> SUPPLIED MATERIAL
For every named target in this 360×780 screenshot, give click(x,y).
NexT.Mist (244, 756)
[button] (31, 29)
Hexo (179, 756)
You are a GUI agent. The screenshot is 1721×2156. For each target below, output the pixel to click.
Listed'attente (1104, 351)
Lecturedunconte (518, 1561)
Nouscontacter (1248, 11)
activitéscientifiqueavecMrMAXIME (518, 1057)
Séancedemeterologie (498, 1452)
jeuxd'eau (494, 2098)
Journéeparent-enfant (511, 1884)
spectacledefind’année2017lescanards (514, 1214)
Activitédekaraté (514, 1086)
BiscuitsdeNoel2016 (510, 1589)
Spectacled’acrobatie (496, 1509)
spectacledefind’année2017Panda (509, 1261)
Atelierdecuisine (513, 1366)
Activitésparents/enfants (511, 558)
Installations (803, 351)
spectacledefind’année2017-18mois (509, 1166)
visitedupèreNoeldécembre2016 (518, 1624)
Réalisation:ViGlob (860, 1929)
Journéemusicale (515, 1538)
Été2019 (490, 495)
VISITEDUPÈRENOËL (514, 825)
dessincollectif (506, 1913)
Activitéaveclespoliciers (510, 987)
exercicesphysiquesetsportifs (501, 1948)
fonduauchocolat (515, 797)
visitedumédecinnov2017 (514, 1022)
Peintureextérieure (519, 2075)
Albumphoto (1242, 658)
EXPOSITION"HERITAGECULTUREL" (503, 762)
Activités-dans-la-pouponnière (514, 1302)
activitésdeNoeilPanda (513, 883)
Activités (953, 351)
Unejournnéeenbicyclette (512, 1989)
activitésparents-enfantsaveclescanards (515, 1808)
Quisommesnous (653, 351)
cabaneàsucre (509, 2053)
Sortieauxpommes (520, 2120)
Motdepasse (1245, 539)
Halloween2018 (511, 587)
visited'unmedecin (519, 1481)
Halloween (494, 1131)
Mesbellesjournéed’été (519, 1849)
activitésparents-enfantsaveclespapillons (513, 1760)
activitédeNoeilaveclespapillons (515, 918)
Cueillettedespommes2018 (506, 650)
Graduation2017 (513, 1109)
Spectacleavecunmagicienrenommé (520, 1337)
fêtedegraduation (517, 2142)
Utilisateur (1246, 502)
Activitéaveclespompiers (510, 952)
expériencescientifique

> EXERCISE GOAL
The lines above starting at the one that contains "Quisommesnous (653, 351)" and ending at the one that contains "activitésparents-enfantsaveclespapillons (513, 1760)" must be transcribed exactly, and no other lines may appear.

> RESPONSE BOX
Quisommesnous (653, 351)
cabaneàsucre (509, 2053)
Sortieauxpommes (520, 2120)
Motdepasse (1245, 539)
Halloween2018 (511, 587)
visited'unmedecin (519, 1481)
Halloween (494, 1131)
Mesbellesjournéed’été (519, 1849)
activitésparents-enfantsaveclespapillons (513, 1760)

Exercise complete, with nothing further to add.